Discovering the Future, Atom by Atom
The six-story, 94,000 square-foot Molecular Foundry building at LBNL overlooks the UC Berkeley campus and, from a distance, the San Francisco Bay. Directly adjacent to the Foundry is the NCEM complex that was established in 1983 to maintain a forefront research center for electron microscopy with state-of-the-art instrumentation and expertise. Merged with the Molecular Foundry in 2014 to take advantage of growing scientific and organizational synergies, NCEM at the Foundry features 10 electron microscopes, many of which are world-leading.
★ ★ ★ ★
→ **Exercise**
Please reproduce the passage of the Molecular Foundry text from "Discovering the Future, Atom" to "which are world-leading.". The listing that follows is separate material, unrelated to the text above.

→ **Data lines**
★ ★ ★ ★
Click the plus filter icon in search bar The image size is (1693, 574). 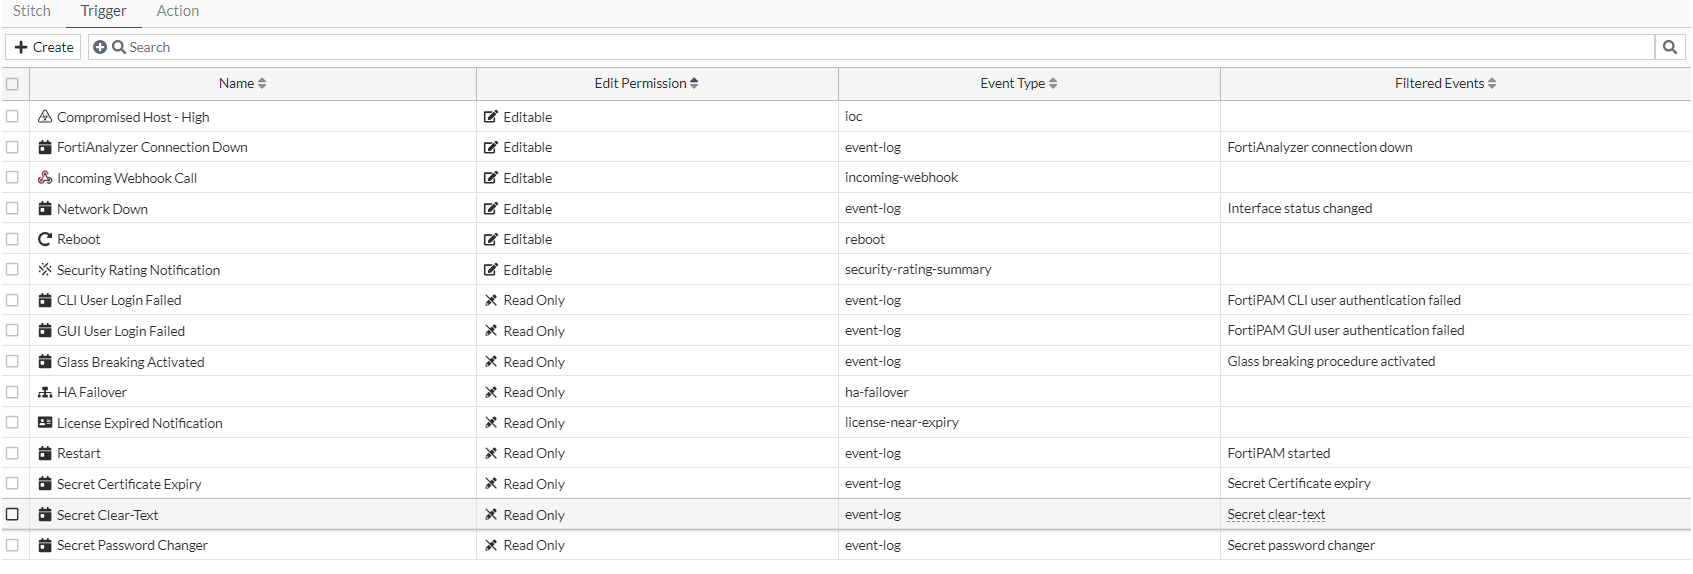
★ ★ ★ ★
→ **The result**
Discovering the Future, Atom by Atom
The six-story, 94,000 square-foot Molecular Foundry building at LBNL overlooks the UC Berkeley campus and, from a distance, the San Francisco Bay. Directly adjacent to the Foundry is the NCEM complex that was established in 1983 to maintain a forefront research center for electron microscopy with state-of-the-art instrumentation and expertise. Merged with the Molecular Foundry in 2014 to take advantage of growing scientific and organizational synergies, NCEM at the Foundry features 10 electron microscopes, many of which are world-leading.